Thursday, January 26, 2012

What's at the bottom of the Baltic?

This is an old UFO story, really.  Why it showed up on Yahoo's front page this morning is anybody's guess.  Must be a slow news day.

Last August, it was announced that a Swedish underwater salvage team discovered something very odd at the bottom of the Baltic Sea.  The Swedes were searching for old shipwrecks that might have valuable treasure still in the holds.  The men had been at sea for nine days and were packing it in for home.  As they did, they made one last sweep with their sonar fish.  That last sweep was enough to convince them to hang on for a bit.

They found an object at the bottom of the ocean.  It is a nearly perfect circle and is 60 meters across.  That's about the size of a 747.  But wait!  There's more!  Another object, smaller in size but about the same shape, sits near the larger anomaly.  Both have drag marks behind them on the sea floor that stretch back 400 feet.  Given that their livelihood is based on plundering sunken treasure, these salvage men know their stuff but even they didn't know what the hell it is.  They are, however, mustering their mettle and planning to dive down to the objects when seas are calmer, perhaps in May.

Naturally, there has been much talk about the objects being UFOs...or USOs might be a more apt term at this point.  That's Unidentified Submerged Object in case you don't know.  I've blogged about those before but suffice it to say, it's very much the same principle as a UFO just underwater.   While the open recovery of alien spacecraft would be welcome news, that's not the only game in town when it comes to explanations.  Not by a long shot.

The salvage team is correct in pointing out that the size and the shape of the objects seem to preclude any kind of conventional sea-faring vessel.  They are correct.  And The Novgorod was not a conventional ship.
The Novgorod was a Russian ironclad battleship built in 1871.  It was almost completely circular.  However, the dimensions seem to be about half that of the object found by the salvage team and from what I've read, it sounds like it saw the bulk of its action on the Black Sea, not the Baltic.  The Novgorod had a sister ship, The Rear-Admiral Popov, which was nearly identical in design, so it may stand to reason that there were more ships of this ilk in different theaters of operation.  These ships proved to be a very unsuccessful design for the Russian Navy, so they might have used them as target practice and sunk them.  Maybe there's a really big one at the bottom of the Baltic.

What else could it be?  The former Soviet Union dumped all kinds of nuclear mishaps into the ocean, although the Baltic Sea would be an odd location for such a thing.  Was there a UFO-shaped Nazi wunderwaffen that crashed into the drink?  That might be almost as cool as a UFO.  Or it could be indications of cryptoterrestrials, another race of humanoids living secretly on our planet beneath the ocean and this thing is their version of Stonehenge.

Or it could just be a natural formation in the seabed.  That would be the simplest explanation and no doubt Mr.
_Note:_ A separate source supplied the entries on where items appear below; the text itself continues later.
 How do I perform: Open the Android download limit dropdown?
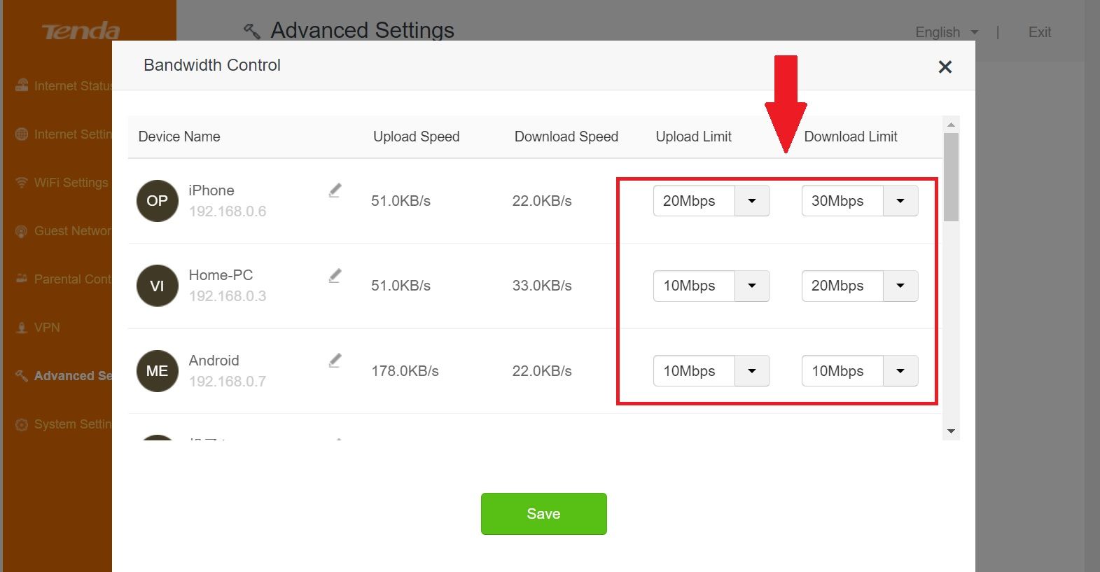click(x=900, y=371)
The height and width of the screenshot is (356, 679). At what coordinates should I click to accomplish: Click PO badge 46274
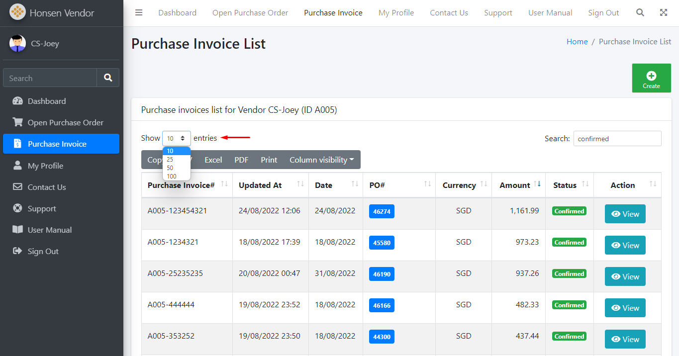(382, 211)
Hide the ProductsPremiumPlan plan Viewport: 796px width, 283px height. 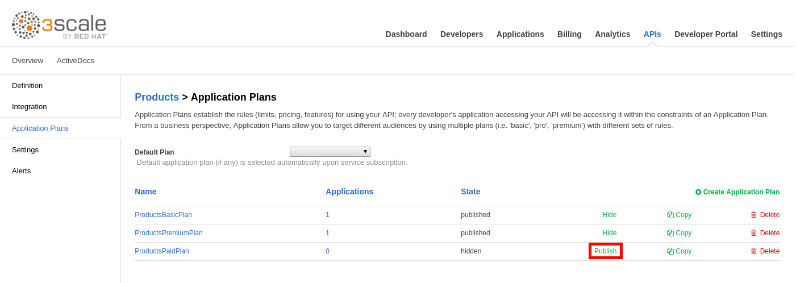609,233
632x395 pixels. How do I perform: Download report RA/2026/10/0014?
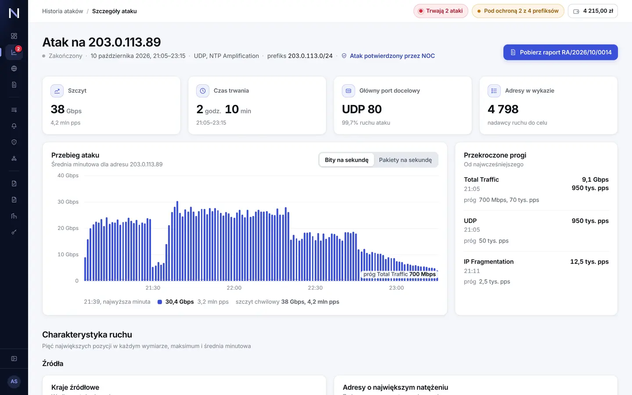tap(560, 52)
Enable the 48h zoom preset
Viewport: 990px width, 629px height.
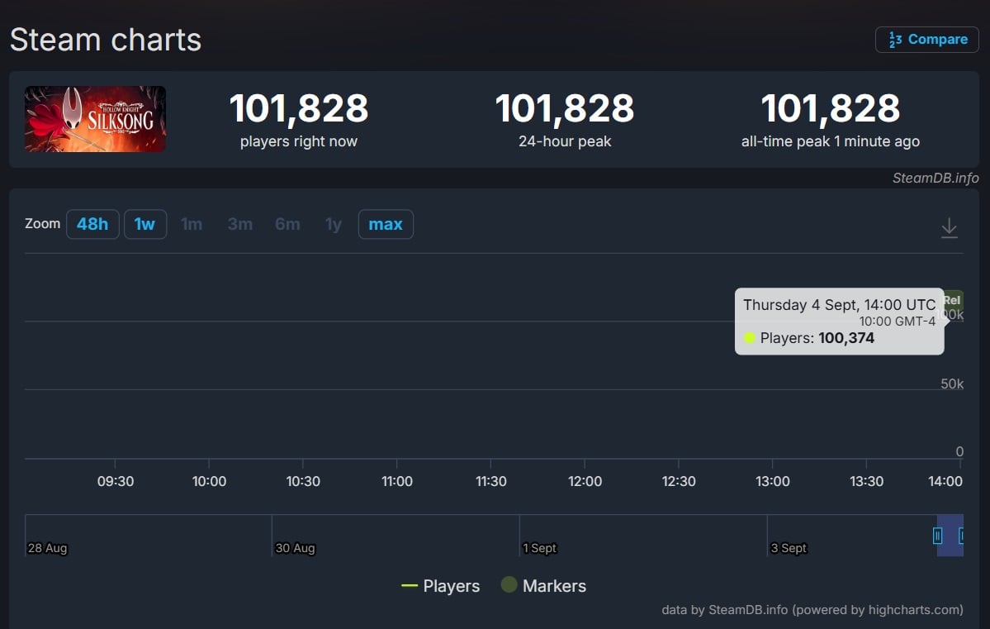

Occam would approve of it.  It does unfortunately have a couple strikes against it, namely the shape of the objects and the drag marks behind them.  That doesn't rule out regular rocks, not by any stretch of the imagination.  But it is odd.

Whatever they might be, there is almost certainly going to be a mundane explanation for them.  After all, even if on the off chance they were crashed UFOs, would we even be told about it?